=== EXCERPTED DATA ===

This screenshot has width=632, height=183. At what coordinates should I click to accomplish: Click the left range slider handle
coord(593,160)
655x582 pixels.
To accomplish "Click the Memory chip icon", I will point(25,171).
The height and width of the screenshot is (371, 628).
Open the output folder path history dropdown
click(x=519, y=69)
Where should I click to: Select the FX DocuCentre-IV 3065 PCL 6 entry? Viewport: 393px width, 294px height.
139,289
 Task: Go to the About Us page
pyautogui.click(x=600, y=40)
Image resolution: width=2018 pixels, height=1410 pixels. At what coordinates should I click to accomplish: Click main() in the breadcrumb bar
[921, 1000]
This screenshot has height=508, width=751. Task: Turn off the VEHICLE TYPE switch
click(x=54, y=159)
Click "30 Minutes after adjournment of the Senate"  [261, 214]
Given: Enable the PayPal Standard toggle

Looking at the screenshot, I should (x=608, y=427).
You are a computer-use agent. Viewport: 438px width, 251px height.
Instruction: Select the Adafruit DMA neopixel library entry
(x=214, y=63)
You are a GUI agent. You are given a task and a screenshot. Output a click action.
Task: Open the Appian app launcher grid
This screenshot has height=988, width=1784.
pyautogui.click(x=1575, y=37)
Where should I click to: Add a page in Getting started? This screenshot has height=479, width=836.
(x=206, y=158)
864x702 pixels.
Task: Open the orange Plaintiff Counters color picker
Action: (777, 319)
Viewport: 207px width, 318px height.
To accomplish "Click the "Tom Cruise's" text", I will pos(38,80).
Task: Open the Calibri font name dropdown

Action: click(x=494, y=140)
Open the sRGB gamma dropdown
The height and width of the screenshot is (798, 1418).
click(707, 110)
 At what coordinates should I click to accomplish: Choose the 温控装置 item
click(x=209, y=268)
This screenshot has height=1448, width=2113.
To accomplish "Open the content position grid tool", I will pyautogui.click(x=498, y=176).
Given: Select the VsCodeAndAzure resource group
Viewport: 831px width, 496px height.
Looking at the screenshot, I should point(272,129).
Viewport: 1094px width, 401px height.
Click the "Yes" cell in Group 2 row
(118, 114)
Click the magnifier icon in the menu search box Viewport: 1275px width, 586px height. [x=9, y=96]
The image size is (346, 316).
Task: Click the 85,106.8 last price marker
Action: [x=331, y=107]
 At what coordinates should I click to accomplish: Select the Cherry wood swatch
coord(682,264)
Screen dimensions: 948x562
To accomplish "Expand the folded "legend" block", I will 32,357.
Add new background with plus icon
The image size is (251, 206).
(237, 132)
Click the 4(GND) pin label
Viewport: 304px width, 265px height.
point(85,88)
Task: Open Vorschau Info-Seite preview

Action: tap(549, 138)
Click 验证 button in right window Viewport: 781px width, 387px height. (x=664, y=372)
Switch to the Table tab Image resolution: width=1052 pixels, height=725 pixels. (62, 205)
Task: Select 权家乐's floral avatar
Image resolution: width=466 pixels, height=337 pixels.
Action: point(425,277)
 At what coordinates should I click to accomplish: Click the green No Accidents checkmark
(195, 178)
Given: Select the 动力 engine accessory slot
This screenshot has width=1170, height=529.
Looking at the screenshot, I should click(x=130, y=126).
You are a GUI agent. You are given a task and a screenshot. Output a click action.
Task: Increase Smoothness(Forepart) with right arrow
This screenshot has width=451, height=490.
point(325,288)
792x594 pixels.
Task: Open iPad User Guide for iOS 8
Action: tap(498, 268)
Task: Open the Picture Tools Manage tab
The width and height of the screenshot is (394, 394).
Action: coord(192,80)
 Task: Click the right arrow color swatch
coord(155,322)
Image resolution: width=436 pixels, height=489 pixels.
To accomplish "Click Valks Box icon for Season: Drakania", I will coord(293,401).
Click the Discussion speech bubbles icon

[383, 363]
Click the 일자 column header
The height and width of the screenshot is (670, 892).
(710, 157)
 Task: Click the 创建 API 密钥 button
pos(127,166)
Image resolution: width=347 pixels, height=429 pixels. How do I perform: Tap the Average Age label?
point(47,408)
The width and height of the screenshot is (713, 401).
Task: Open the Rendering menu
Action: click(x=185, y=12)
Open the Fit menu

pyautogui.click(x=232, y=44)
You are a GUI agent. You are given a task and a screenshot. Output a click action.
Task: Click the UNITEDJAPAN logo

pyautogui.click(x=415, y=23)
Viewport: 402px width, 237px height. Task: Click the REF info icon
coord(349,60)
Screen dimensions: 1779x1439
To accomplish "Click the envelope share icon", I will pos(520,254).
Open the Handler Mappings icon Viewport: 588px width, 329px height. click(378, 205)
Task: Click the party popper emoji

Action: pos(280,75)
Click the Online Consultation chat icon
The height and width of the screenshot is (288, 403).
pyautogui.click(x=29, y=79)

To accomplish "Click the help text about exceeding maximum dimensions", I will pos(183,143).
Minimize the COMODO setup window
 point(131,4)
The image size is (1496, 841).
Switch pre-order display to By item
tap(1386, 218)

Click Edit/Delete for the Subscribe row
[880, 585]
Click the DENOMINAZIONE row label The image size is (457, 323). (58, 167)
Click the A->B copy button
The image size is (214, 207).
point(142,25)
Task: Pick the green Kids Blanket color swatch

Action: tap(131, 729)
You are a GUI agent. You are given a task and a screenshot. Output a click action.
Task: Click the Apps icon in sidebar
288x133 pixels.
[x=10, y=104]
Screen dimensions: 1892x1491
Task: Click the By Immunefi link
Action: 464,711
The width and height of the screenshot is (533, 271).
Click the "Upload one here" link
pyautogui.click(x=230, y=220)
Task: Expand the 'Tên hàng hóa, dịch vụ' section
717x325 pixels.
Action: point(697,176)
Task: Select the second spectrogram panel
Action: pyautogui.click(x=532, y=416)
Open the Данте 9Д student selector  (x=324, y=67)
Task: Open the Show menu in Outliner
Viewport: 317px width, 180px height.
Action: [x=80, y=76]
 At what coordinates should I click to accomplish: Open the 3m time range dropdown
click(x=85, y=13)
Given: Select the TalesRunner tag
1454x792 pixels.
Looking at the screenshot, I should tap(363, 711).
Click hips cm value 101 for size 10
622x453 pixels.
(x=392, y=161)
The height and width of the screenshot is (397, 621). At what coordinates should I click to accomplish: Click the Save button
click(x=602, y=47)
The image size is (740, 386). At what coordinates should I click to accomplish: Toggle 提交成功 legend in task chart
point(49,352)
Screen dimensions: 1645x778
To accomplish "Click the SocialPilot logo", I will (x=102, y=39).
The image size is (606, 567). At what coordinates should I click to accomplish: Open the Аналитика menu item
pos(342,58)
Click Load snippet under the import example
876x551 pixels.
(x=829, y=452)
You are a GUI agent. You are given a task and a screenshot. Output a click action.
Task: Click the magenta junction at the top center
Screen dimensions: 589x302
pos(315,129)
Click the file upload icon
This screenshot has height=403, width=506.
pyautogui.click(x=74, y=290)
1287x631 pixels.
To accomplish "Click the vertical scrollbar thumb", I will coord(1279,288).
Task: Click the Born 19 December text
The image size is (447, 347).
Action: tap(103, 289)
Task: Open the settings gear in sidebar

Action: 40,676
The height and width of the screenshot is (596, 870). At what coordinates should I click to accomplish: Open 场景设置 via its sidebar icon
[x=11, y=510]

=== PROMPT ===
Rewrite the records from the line with "Task: Click the Born 19 December text" through the end, changing "sidebar" to "side panel" and leaving everything else as it is.

=== ANSWER TO THE PROBLEM ===
Task: Click the Born 19 December text
The image size is (447, 347).
Action: tap(103, 289)
Task: Open the settings gear in side panel

Action: 40,676
The height and width of the screenshot is (596, 870). At what coordinates should I click to accomplish: Open 场景设置 via its side panel icon
[x=11, y=510]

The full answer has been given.